** EXERCISE DETAILS **
Copy out the text of the lines below word for word, leaving the pictures out of your answer.

[begin EXTRACTED INFORMATION]

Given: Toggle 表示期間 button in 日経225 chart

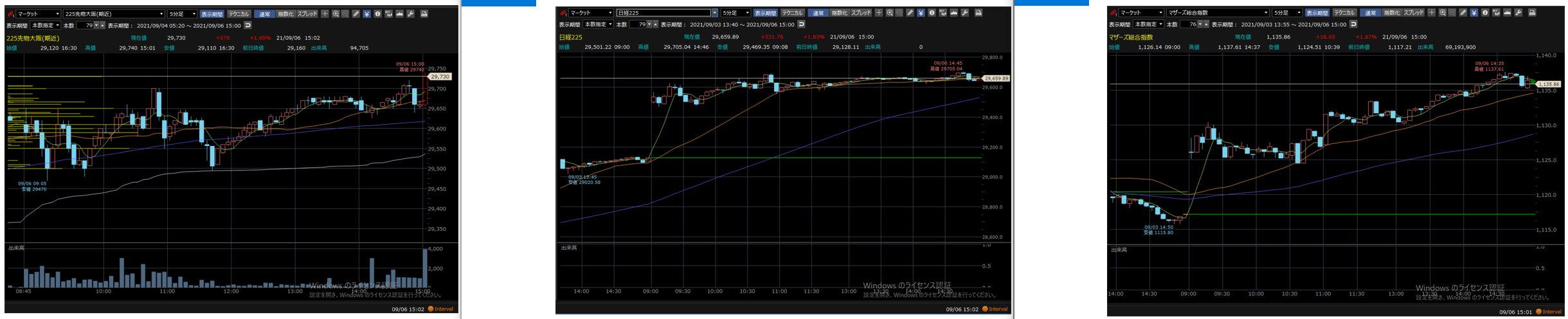Looking at the screenshot, I should click(x=765, y=13).
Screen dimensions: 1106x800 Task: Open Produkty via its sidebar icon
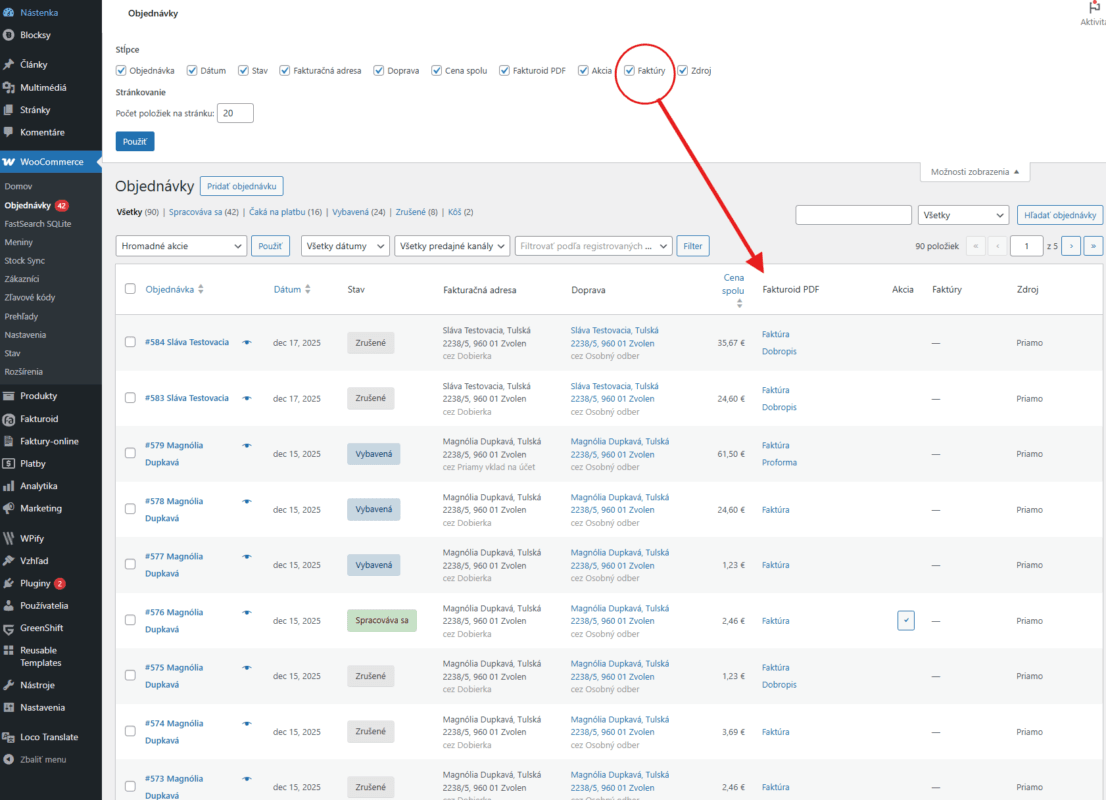(x=10, y=396)
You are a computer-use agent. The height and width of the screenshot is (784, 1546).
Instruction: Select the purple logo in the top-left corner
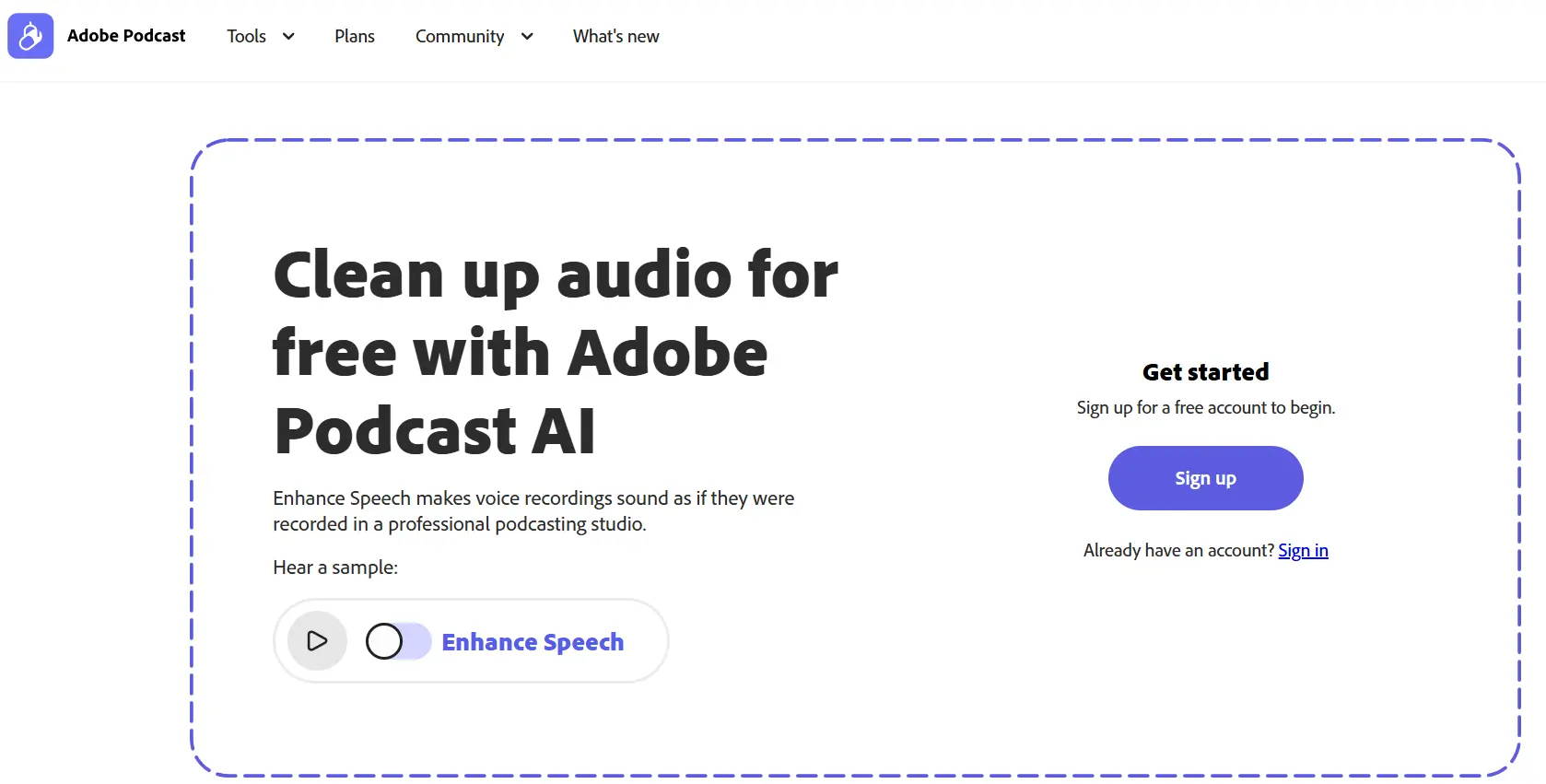[x=30, y=36]
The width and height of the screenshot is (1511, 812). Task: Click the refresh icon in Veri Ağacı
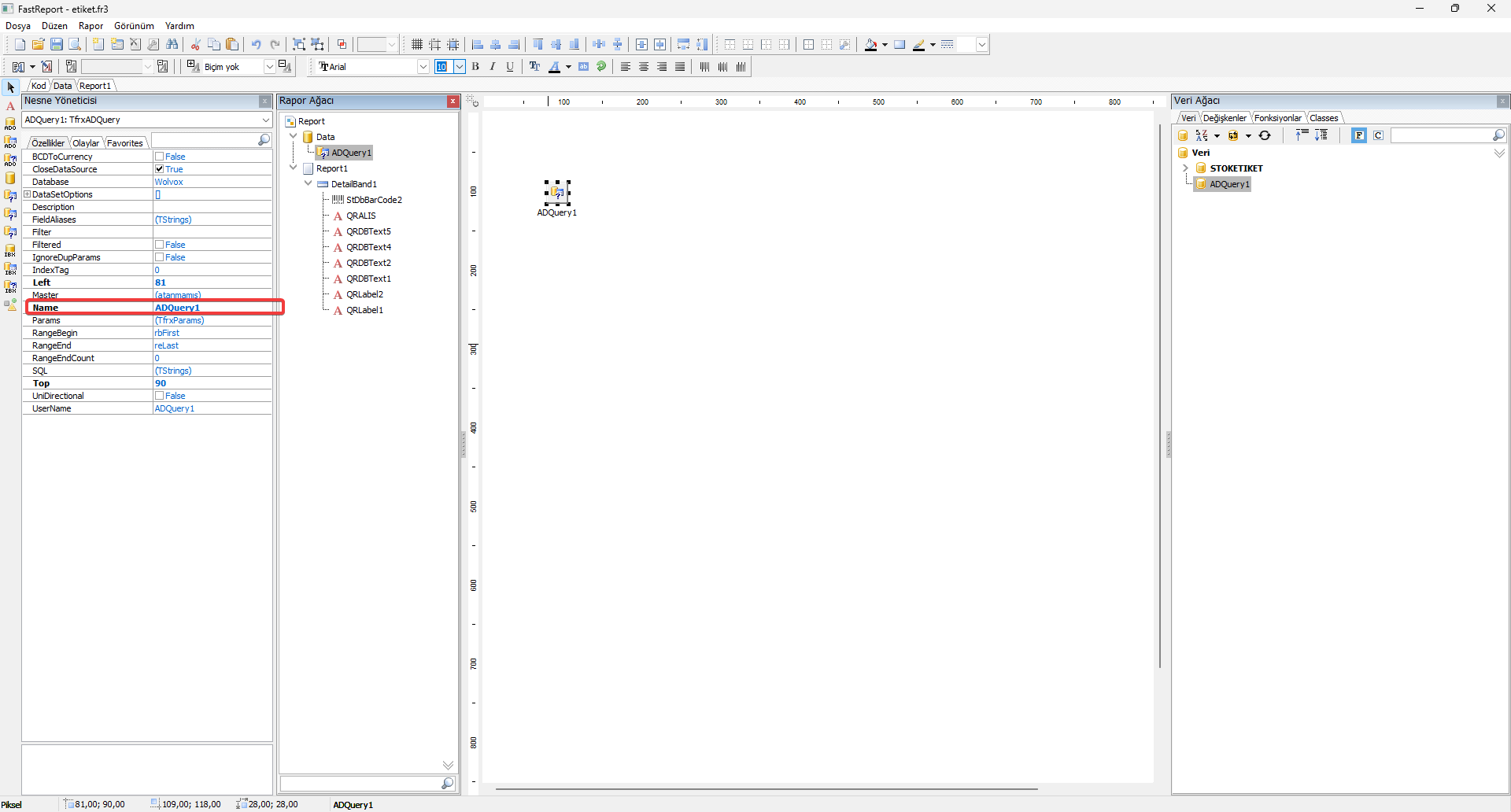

[end EXTRACTED INFORMATION]

** WRITTEN RESPONSE **
Given: Toggle 表示期間 button in 日経225 chart

Looking at the screenshot, I should click(x=765, y=13).
Screen dimensions: 1106x800 Task: Open Produkty via its sidebar icon
(x=10, y=396)
You are a computer-use agent. The height and width of the screenshot is (784, 1546).
Instruction: Select the purple logo in the top-left corner
[x=30, y=36]
The width and height of the screenshot is (1511, 812). Task: Click the refresh icon in Veri Ağacı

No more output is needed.